Dataset records Start Marker

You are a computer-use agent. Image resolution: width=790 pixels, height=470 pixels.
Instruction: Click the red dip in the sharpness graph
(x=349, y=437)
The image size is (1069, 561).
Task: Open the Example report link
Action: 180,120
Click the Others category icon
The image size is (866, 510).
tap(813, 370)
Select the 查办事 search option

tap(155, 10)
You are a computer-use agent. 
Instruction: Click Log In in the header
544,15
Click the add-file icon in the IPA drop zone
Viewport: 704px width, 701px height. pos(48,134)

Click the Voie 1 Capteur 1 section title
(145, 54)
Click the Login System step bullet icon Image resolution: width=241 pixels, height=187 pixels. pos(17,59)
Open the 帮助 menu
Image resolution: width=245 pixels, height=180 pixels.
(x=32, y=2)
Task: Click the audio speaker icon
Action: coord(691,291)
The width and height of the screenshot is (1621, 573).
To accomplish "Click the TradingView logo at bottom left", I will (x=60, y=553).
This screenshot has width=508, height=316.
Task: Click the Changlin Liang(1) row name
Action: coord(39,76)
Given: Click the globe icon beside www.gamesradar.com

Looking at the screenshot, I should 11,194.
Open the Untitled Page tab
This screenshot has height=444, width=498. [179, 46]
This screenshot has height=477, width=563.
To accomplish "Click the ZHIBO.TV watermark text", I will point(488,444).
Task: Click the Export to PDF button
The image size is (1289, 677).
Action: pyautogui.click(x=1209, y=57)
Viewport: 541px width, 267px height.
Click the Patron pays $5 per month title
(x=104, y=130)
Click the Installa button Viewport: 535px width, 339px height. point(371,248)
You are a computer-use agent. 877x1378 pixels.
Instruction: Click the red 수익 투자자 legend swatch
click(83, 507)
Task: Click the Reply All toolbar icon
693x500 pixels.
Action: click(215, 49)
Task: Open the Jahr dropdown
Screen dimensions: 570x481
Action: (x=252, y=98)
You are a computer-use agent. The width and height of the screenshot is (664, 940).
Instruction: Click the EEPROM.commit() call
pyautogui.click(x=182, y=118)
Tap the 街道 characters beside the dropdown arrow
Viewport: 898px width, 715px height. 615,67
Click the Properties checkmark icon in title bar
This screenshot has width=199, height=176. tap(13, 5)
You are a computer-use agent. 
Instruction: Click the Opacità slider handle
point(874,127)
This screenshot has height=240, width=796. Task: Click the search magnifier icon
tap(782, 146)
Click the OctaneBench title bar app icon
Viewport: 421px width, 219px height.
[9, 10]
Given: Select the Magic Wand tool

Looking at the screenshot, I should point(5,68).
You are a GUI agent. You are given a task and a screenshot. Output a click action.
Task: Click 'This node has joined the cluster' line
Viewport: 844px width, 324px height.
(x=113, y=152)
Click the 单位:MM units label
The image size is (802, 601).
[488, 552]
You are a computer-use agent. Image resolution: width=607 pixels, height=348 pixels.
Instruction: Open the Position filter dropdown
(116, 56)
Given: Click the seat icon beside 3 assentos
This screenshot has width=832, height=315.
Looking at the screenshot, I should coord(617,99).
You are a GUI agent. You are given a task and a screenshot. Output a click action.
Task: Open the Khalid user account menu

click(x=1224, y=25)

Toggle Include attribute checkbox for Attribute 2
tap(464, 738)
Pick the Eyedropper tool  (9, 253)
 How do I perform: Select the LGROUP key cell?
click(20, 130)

Dataset records End Marker

- Exercise brief
All lines from the one with "The image size is (802, 601)." through the end of the records need to be copied exactly, and no other lines.

- Exercise result
The image size is (802, 601).
[488, 552]
You are a computer-use agent. Image resolution: width=607 pixels, height=348 pixels.
Instruction: Open the Position filter dropdown
(116, 56)
Given: Click the seat icon beside 3 assentos
This screenshot has width=832, height=315.
Looking at the screenshot, I should coord(617,99).
You are a GUI agent. You are given a task and a screenshot. Output a click action.
Task: Open the Khalid user account menu

click(x=1224, y=25)

Toggle Include attribute checkbox for Attribute 2
tap(464, 738)
Pick the Eyedropper tool  (9, 253)
 How do I perform: Select the LGROUP key cell?
click(20, 130)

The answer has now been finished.